Natürlich wollen wir nur das Beste für unsere Kinder – sie sollen sich zu selbstbewussten, eigenständigen Wesen entwickeln, die kreativ ihr Potential leben können. Wie stellt man das bitte schön an, ohne dass es für die Kinder und Eltern in Stress ausartet?

Eine der Möglichkeiten heißt: Zirkus machen!

Allein das Wort Zirkus löst schon die schönsten Assoziationen aus: Geruch von Sägespänen, Abenteuer, Gefahr, Aufregung, Lachen und Weinen… (zumindest bei uns Erwachsenen). Mittlerweile gibt es in Berlin viele Initiativen, die Zirkus für Kinder anbieten. Eine davon ist die Kinderzirkusschule in der Ufa-Fabrik.
Die Ufa-Fabrik
ist eine 18.566 Quadratmeter große Kulturoase und steht
– für Entspannung und Unterhaltung
– für aktive Freizeitgestaltung für Kinder, Jugendliche und Erwachsene
– für bürgerschaftliches und soziales Engagement
– für internationale Begegnungen und Art-Laboratorien
– für Festivals, Kongresse, Weltmusik und Multimedia Events
– für ökologische Entwicklung und Zukunftsplanung
– für Back-Kunst, Kulinarisches und Gastlichkeit
Allen Aktivitäten der ca. 30 Bewohner und über 150 Mitarbeiter liegt die Vorstellung zugrunde, verschiedene gesellschaftliche Bereiche wie Wohnen, Arbeit, Kultur, Kreativität und soziales Leben sinnvoll miteinander zu verbinden.

Der Ufa-Zirkus

1979 entstand in der Ufa-Fabrik eine neue Programmrichtung – Musik, Cabaret und Varieté – der Ufa-Zirkus war geboren.
Der treibende Impuls bestand darin, selber aktiv Kultur zu schaffen, Lebensfreude auf die Zuschauer zu übertragen und das alles, ohne gleich allerhöchste Perfektion bieten zu müssen. Inspirieren und zum Nachahmen bewegen, das war das Ziel. „Schaut her, jeder kann kulturell aktiv sein, steh auf und mach mit!“
Es gab und gibt viele Mitspielnummern und Anregungen zum Selbermachen – eben Zirkus zum Anfassen.
Auf das unermüdliche Drängeln der jüngsten Zuschauer „Ich will auch Clown werden!“ und „Kann man bei euch auch Akrobatik lernen?“, starteten die ersten Workshops für Kinder. Wichtig war dabei, dass einige die Rolle des Zuschauers aufgaben, um selbst aktiv zu werden – ob als Bildhauer, Musiker, Clown oder Sportler.

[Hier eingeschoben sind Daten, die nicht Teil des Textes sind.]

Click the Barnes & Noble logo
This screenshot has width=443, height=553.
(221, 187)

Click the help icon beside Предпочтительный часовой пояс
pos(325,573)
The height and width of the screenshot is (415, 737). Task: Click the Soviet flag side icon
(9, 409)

Aktiv Kultur zu betreiben, ist die beste Schule, seinen Nächsten zu achten.
Inzwischen gibt es Angebote zu den unterschiedlichesten Themen: Von Afrodrumming über Klassiker wie Akrobatik, Clownerie, Jonglieren und Breakdance bis zu Capoeira und Sambatrommeln – Kurse, die ganzjährig und wöchentlich außer in den Schulferien stattfinden.

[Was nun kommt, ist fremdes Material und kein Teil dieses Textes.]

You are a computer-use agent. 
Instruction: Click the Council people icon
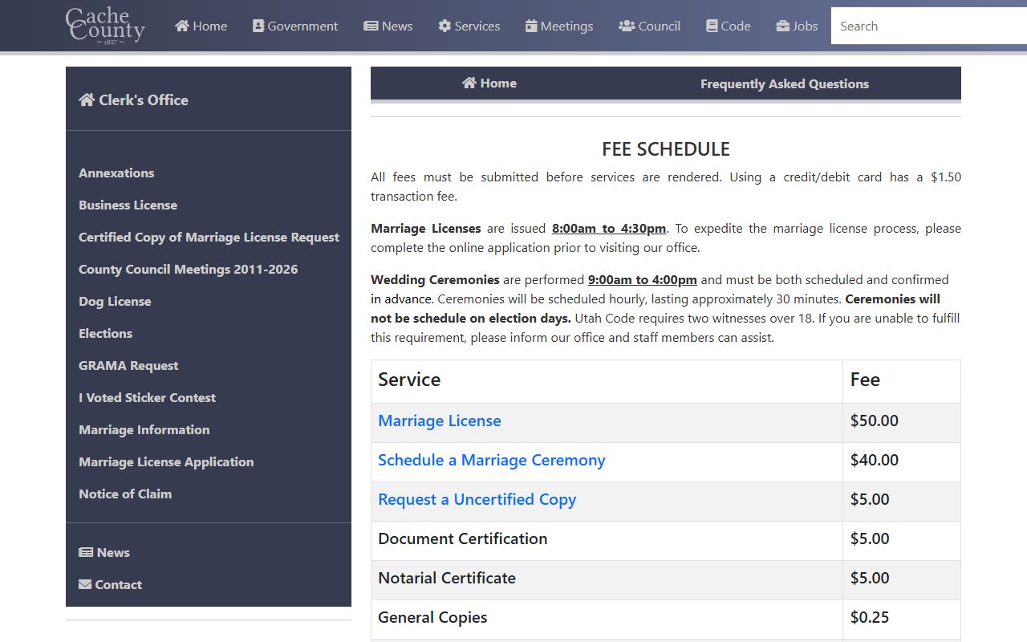point(627,26)
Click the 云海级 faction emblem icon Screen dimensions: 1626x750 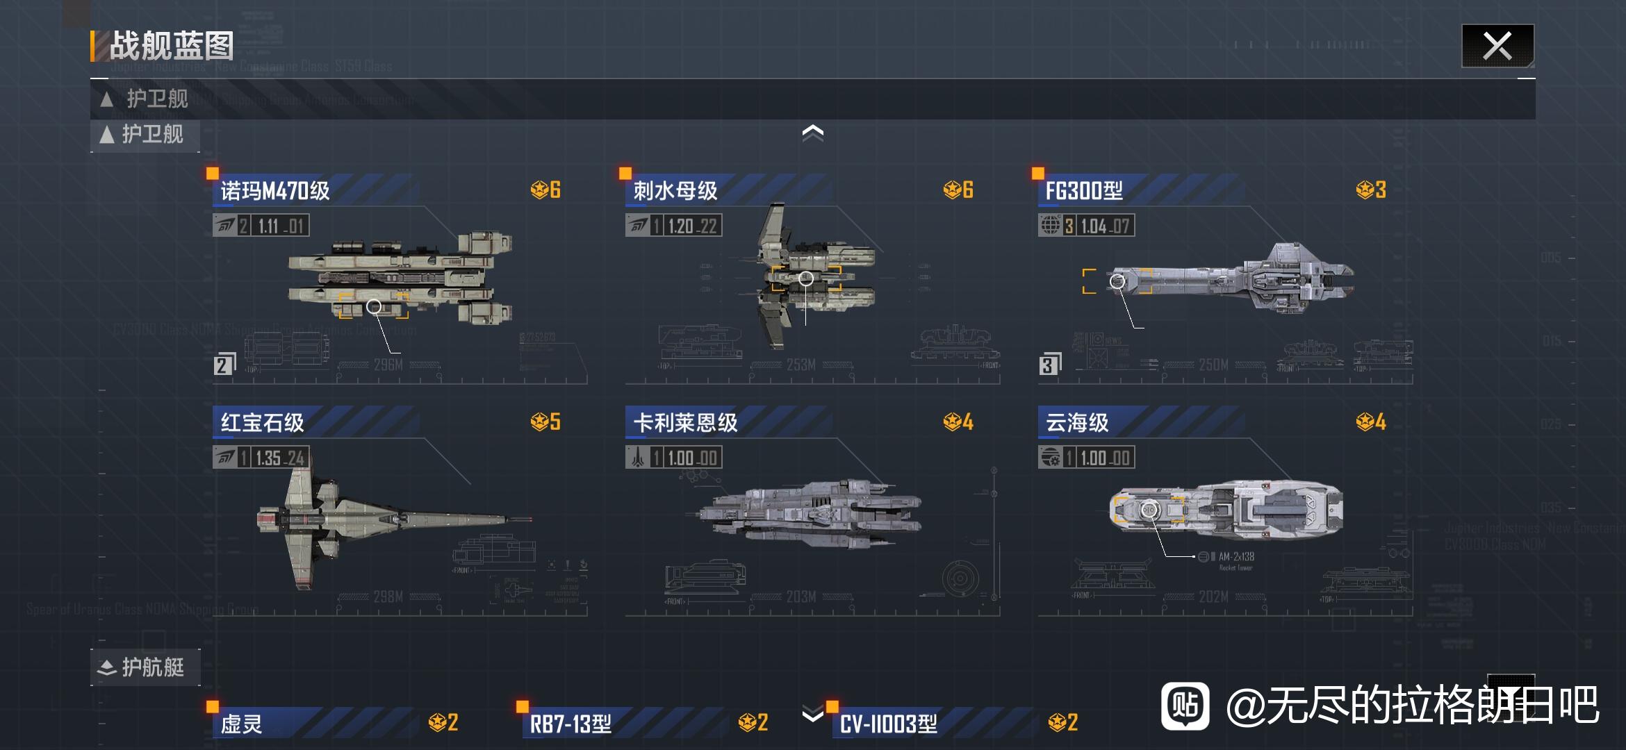click(1050, 458)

Zweimal im Jahr gibt es ein Kinderzirkusfestival – auf dem sich die Kinder mit einer bühnenreifen Nummer dem Publikum präsentieren.

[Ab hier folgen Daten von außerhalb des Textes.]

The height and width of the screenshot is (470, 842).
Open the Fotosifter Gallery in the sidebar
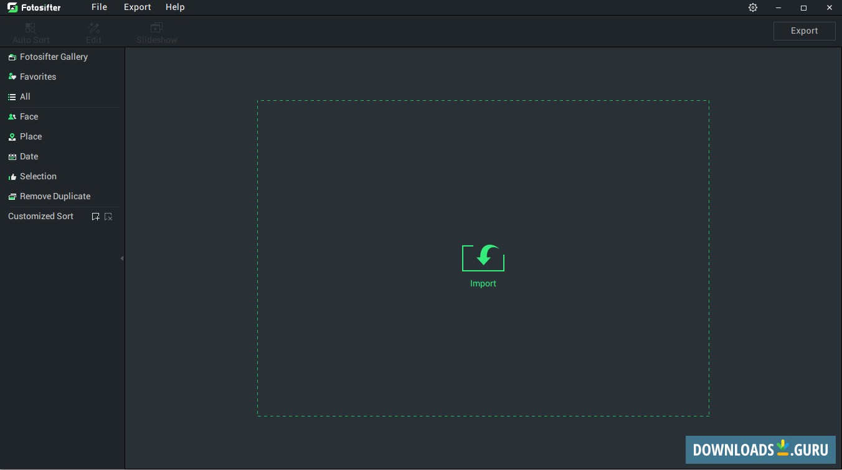54,57
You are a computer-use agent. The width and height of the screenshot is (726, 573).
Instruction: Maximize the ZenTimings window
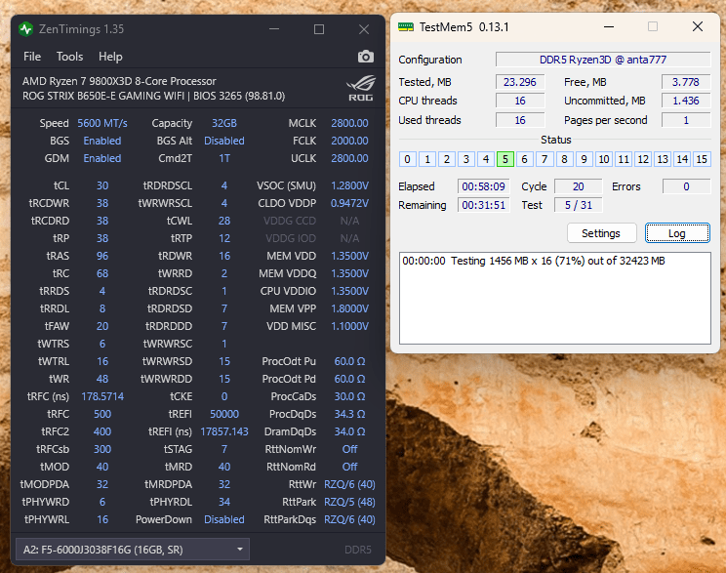[x=318, y=29]
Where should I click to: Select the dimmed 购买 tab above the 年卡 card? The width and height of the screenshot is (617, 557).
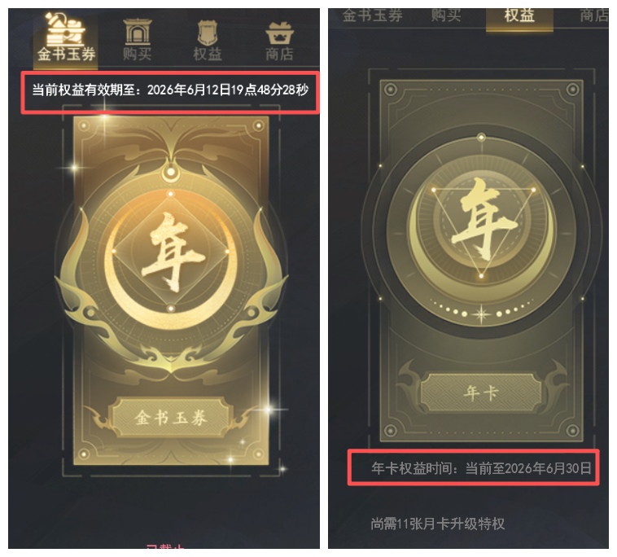446,15
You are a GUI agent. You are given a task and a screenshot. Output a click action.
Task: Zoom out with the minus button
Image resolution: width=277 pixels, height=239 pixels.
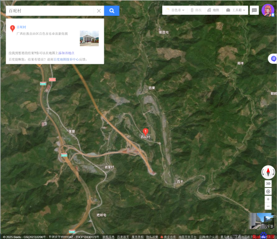[268, 206]
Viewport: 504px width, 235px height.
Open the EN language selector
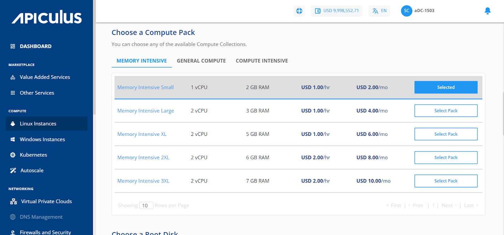point(379,11)
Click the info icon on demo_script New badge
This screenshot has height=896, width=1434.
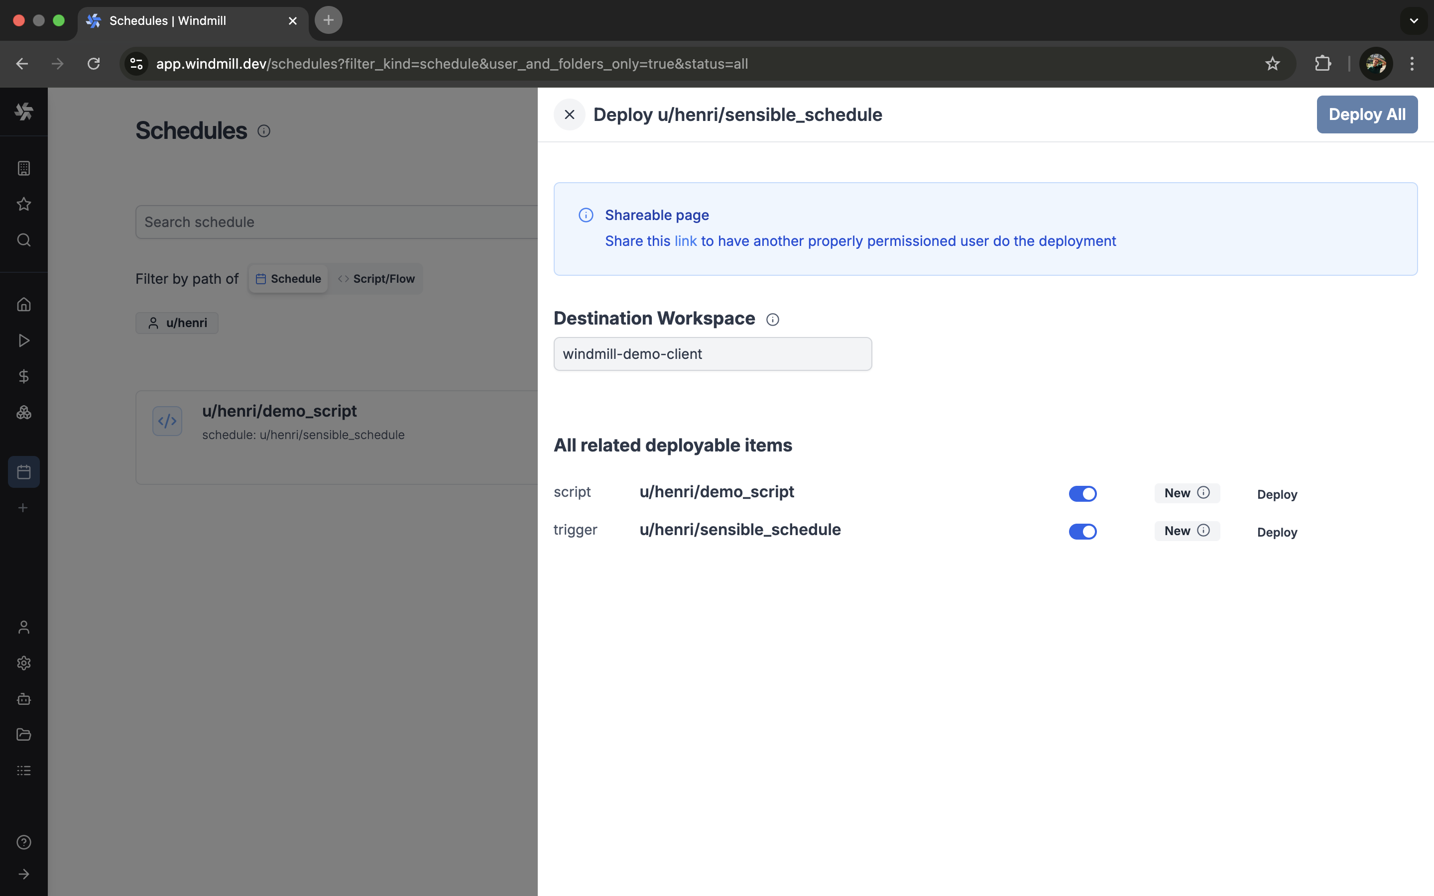pos(1203,492)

In den Trainings erlernen sie die handwerklichen Fähigkeiten in der von ihnen gewählten Disziplin. Viel wichtiger ist jedoch, was sie sozusagen nebenbei mitnehmen. Sie entwickeln ein Gefühl für ihren eigenen Wert, sehen, dass Lernen Freude macht, lernen ihren eigenen Fähigkeiten zu vertrauen und sich mit den anderen positiv auseinanderzusetzen.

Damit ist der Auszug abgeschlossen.